The Tennessee Valley Authority (TVA) board of directors has approved a plan to replace the three 55-year-old coal-fired units at its Allen Fossil Plant in Memphis, TN, with a combined-cycle natural gas-fired plant.

The board authorized up to $975 million to build a gas-fired plant with a capacity of approximately 1,000 MW, enough to supply about 580,000 homes. The Allen gas plant would be the seventh combined-cycle gas plant TVA has added to its power portfolio since 2007. Compared with the existing coal plant, the gas-fired plant would reduce carbon emissions by more than 60%, nitrogen oxides by 90% and sulfur dioxide by nearly 100%, TVA said.

The plant provides electricity to the greater Memphis area and TVA’s western service territory.

“We evaluated our options from financial, business and environmental perspectives and decided this is the best way to help us meet our cleaner air goals and optimize the generation portfolio,” said TVA CEO Bill Johnson. “Memphis is our largest customer and we must have a proven source of generation in the city to ensure system-wide reliability while giving us flexibility that allows for future growth.”

TVA recommended the changes last month in an effort to comply with agreements to reduce emissions (see Daily GPI, July 3). In a 193-page draft environmental assessment(EA), TVA proposed building either a combustion turbine (CT) or a combined-cycle (CC) plant, with the capability of generating either 600-800 MW or 800-1,400 MW, respectively. Both proposed configurations would require construction of new gas pipelines and other infrastructure.

In 2011, TVA entered into an agreement with the U.S. Environmental Protection Agency (EPA) and other environmental groups to resolve a dispute over how the federal Clean Air Act would be applied to maintenance and repair activities at the authority’s coal-fired power plants (see Daily GPI, April 18, 2011). TVA agreed to either install scrubbers or to retire the coal-fired units at the Allen Fossil Plant by December 2018.

The decision was hailed by Sierra Club, which said the Allen plant was the 178th U.S. coal plant to announce retirement since 2010. But the environmental group fell short of endorsing natural gas-fired power generation.

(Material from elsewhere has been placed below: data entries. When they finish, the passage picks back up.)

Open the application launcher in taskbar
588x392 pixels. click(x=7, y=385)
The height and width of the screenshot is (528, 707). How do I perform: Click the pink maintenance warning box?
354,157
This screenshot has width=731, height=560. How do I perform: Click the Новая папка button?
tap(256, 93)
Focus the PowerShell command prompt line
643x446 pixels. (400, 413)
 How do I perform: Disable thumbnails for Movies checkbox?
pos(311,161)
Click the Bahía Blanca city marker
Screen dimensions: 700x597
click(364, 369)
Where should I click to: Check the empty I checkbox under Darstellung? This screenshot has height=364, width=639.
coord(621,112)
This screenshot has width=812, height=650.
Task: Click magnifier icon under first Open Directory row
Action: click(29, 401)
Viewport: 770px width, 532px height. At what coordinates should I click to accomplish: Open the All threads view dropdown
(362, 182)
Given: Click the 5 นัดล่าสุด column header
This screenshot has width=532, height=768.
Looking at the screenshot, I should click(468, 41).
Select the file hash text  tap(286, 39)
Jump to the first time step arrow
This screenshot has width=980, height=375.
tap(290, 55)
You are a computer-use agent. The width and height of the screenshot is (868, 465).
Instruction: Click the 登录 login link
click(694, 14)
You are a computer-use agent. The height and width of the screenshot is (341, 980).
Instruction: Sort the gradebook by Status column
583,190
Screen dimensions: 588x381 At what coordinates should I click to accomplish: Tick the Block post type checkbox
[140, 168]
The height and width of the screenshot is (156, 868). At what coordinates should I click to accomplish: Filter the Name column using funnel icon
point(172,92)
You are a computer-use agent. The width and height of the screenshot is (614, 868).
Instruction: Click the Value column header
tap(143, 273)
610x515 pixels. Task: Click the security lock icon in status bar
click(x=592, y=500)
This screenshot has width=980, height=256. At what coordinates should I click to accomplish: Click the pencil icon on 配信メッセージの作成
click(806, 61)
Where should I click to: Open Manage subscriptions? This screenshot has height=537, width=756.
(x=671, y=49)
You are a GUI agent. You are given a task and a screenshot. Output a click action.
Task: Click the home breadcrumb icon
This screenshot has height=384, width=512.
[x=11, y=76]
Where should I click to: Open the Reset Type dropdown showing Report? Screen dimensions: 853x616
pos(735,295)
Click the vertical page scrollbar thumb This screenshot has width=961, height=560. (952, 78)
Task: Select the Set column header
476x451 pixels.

“TVA, which is one of the nation’s largest utilities, sees that coal is becoming an increasingly bad bet,” said Scott Banbury, conservation program coordinator for the Tennessee chapter of Sierra Club. “Clean energy technologies, like solar energy and wind power, as well as increased energy efficiency, are cheaper, cleaner and ultimately a better path forward for TVA and for Tennesseans…We can save money, decrease pollution and ensure that the proposed gas plant is used sparingly with strategic investment in key renewable resources, like wind, solar and energy efficiency.”

The Allen Fossil Plant’s three coal-fired units currently produce about 4.8 billion kilowatt-hours of electricity per year. Located on the Mississippi River about five miles southwest of downtown Memphis, the facility was built in the 1950s by Memphis Light, Gas and Water Division (MLGW). TVA began leasing the facility in 1965 and purchased it outright in 1984.

MLGW plans to build a pipeline to supply gas to the Allen plant’s two combustion turbines.

The TVA board of directors also approved a $10.7 billion budget for fiscal 2015 that includes a record $3.5 billion in capital investment in generating plants and system improvements, including the Allen Fossil Plant project, a new gas plant on the Green River in western Kentucky and completion of Watts Bar Nuclear Unit 2 in Spring City, TN.